* DOCUMENT SOURCE
● ● ● ● ● ● ●
Si vous ne voulez pas que le jour où nous sommes, partage
votre passé, d’avec votre avenir en deux moitiés de joie et d’angoisse,
n’approchez pas Concha Perez ! Si vous n’avez pas encore éprouvé
jusqu’à l’extrême la folie qu’elle peut engendrer et maintenir dans un cœur humain,
n’approchez pas cette femme, fuyez-la comme la mort."
On a oublié la fascination qu’exerça l’Espagne sur le XIXe siècle artistique français.
Mérimée fut l’auteur de Carmen, Manet orna son œuvre d’un sublime cycle espagnol,
c’est à Paris que Rossini composa le "Barbier de Séville."
Des écrivains, tel Musset, vinrent même à écrire sur elle, sans n’avoir jamais franchi les Pyrénées.
Pierre Louÿs fut le dernier auteur à compléter la liste avec "La Femme et le pantin" publié en 1898,
dont le titre porte pour mention "roman espagnol."
Le roman qui connut un succès immédiat, fut sans cesse réédité, sa réputation se trouva,
plus tard élargie par les films prestigieux de Baroncelli, Sternberg, Duvivier, ou Buñuel.
Il semble que notre époque s'en détourne peu à peu.
S'il n'est plus de mise de le classer parmi les ouvrages majeurs de la Littérature moderne,
la distance prise avec les autres ouvrages de l'auteur ne doit toutefois pas effacer de la mémoire,
la connaissance de cet homme complexe et érudit, attachant et grand connaisseur des femmes.
Car rares sont ceux qui, après plus d'un siècle, conservent de manière aussi vive,
la beauté de l'écriture, l'efficacité dramatique du récit et toute la puissance d'émotion,
de l'histoire, qui de bout en bout, maintient le lecteur en alerte.
Dans ce roman où le tumulte résonne de page en page, la passion qui l'électrise, demeure intacte.
Lorsqu'il fait paraître au début de l'été 1898 "La Femme et le Pantin",
tout juste achevé au Caire pendant le Printemps, au cours d'une escale à Naples,
Pierre Louÿs est un écrivain déjà reconnu.
● ● ● ● ● ● ●
* DONNÉES FOURNIES
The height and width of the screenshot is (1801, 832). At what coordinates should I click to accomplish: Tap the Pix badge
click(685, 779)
● ● ● ● ● ● ●
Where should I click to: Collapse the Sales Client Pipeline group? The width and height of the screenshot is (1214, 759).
● ● ● ● ● ● ●
* EXERCICE ÉCRIT A
Résumez le document source en deux phrases.
* EXERCICE ÉCRIT B
Recopiez le passage du document source en commençant aux mots « Car rares sont » et en vous arrêtant après les mots « l'électrise, demeure intacte. ».

* RÉPONSE COMPLÈTE A
Le texte rappelle la fascination exercée par l'Espagne sur le XIXe siècle artistique français, liste que Pierre Louÿs fut le dernier à compléter avec « La Femme et le pantin », publié en 1898 et sous-titré « roman espagnol ». Ce roman connut un succès immédiat, prolongé par des films, et si notre époque semble s'en détourner, il conserve la beauté de son écriture, l'efficacité dramatique de son récit et une passion intacte.

* RÉPONSE COMPLÈTE B
Car rares sont ceux qui, après plus d'un siècle, conservent de manière aussi vive,
la beauté de l'écriture, l'efficacité dramatique du récit et toute la puissance d'émotion,
de l'histoire, qui de bout en bout, maintient le lecteur en alerte.
Dans ce roman où le tumulte résonne de page en page, la passion qui l'électrise, demeure intacte.